Es cierto que puede alegarse que la Superintendencia de Bancos pudo haber actuado con lentitud en algunos casos, y que las pérdidas pudieron haber sido menores si hubiese habido una mejor y más efectiva supervisión. Pero tampoco puede negarse que los responsables de los fraudes y demás acciones ilegales tomaron todas las precauciones necesarias para evitar ser detectados por un buen tiempo. El hecho cierto, sin embargo, es que se han cometido delitos que le están costando cientos de millones de dólares a todos los ciudadanos nicaragüenses sin jamás haber tenido nada que ver con el manejo de esas instituciones bancarias, y aún así solamente una persona guarda prisión —quizás por no contar con un padrino político— cuando es obvio que los involucrados en la planeación y ejecución de las fechorías cometidas fueron muchos otros.
Algunos magistrados de la Corte Suprema de Justicia han alegado que el Poder Judicial no es el culpable de la quiebra de los bancos. Y eso es cierto. Nadie ha dicho que el Poder Judicial sea el culpable. Lo que sí se ha dicho, y es más que evidente, es que la ineficacia, la ineficiencia, la corrupción y la politización que priva en ese poder del Estado, es lo que ha impedido que los malhechores, que con sus acciones delictivas han puesto sobre los hombros de la ciudadanía una deuda de cientos de millones de dólares, hayan sido debidamente juzgados y condenados.
La falta de aplicación de justicia el año pasado fue tan grande que nuestra última opinión editorial del año 2000 la titulamos, “Año de la injusticia”, pero a como van las cosas en el presente, es posible que este año sea peor que el anterior en materia de injusticia.
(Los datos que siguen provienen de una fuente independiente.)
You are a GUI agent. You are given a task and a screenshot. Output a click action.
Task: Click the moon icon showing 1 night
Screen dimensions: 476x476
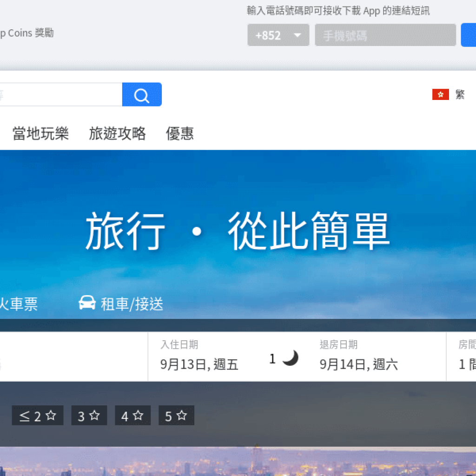291,358
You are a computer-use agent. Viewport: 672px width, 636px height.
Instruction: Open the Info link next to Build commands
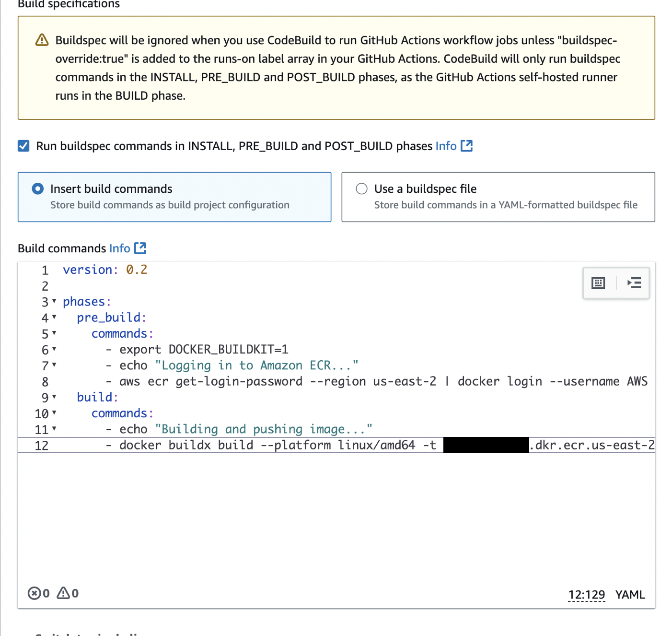[119, 248]
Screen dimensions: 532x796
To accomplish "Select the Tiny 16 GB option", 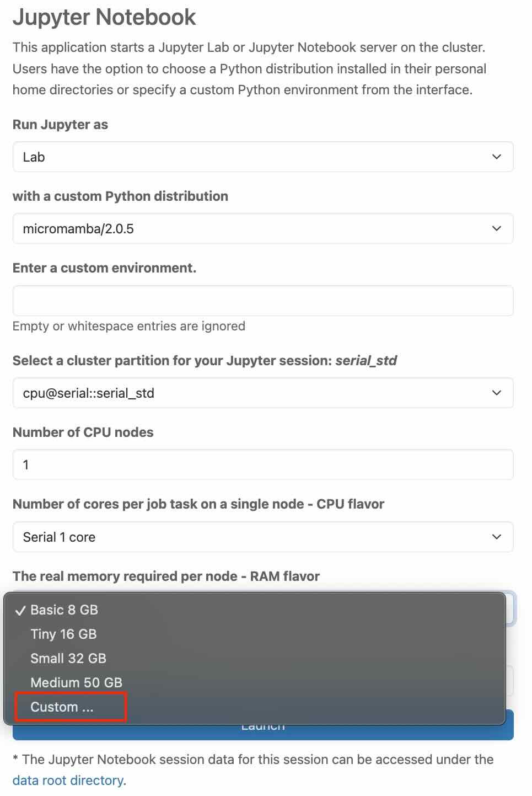I will click(x=63, y=634).
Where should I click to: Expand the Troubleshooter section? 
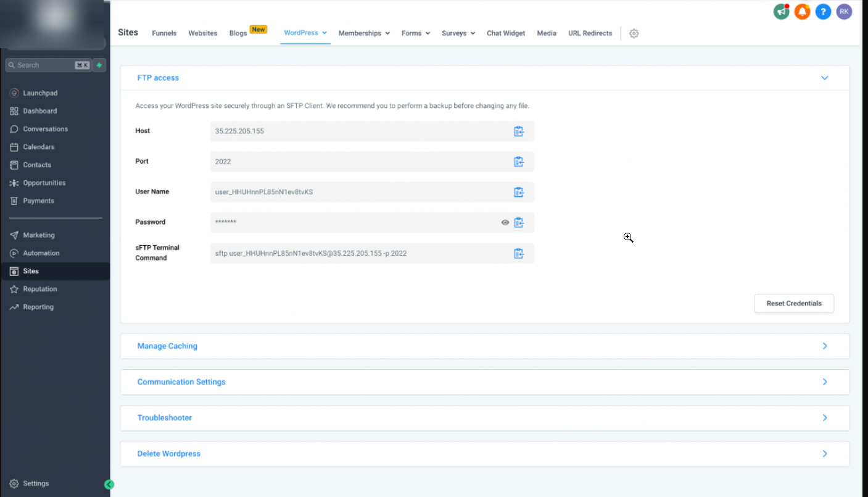(x=824, y=418)
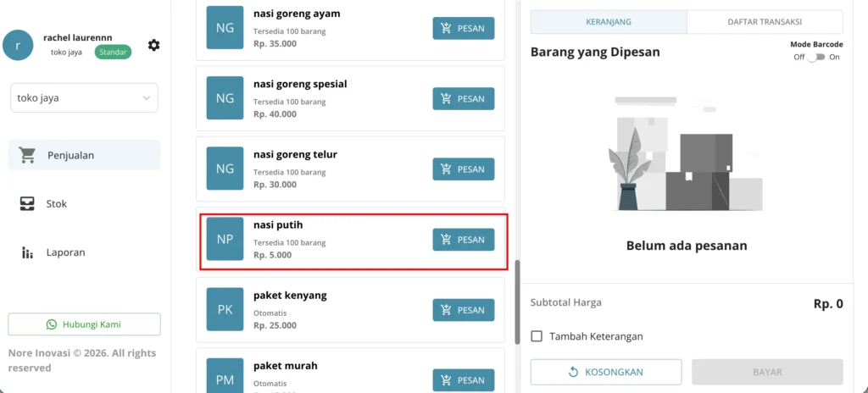Click the product list vertical scrollbar
This screenshot has width=868, height=393.
pyautogui.click(x=517, y=302)
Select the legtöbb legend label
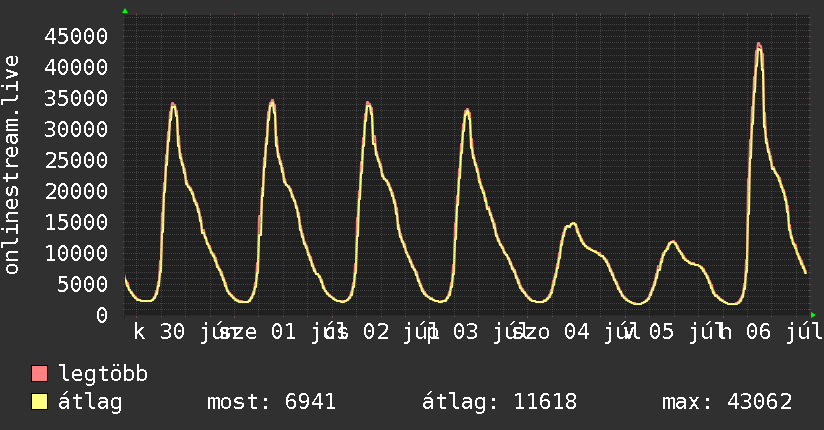 click(103, 374)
Según uno de los magistrados de la Corte Suprema de Justicia la culpable por la quiebra de los bancos es la Superintendencia de Bancos, porque ésta existe para “evitar que quiebren” las entidades bancarias. Nos parece que ésa es una aseveración desligada de la realidad, porque hay quiebras de bancos en todas partes del mundo, incluyendo los países desarrollados que cuentan con organismos de supervisión funcionales y eficientes. No es cierto que si la Superintendencia hubiese actuado correctamente no habría quebrado ningún banco. Eso equivale a decir que si la policía de tránsito hiciese bien su trabajo no se cometerían infracciones de tránsito.
Los funcionarios judiciales pasan la responsabilidad por la quiebra de los bancos a la Procuraduría General de Justicia, y es cierto que esta institución es también corresponsable por la falta de justicia imperante en el país. Pero el traspaso de responsabilidades es estéril. Lo que la ciudadanía demanda es justicia, y el que la haya o no, es responsabilidad del Poder Judicial.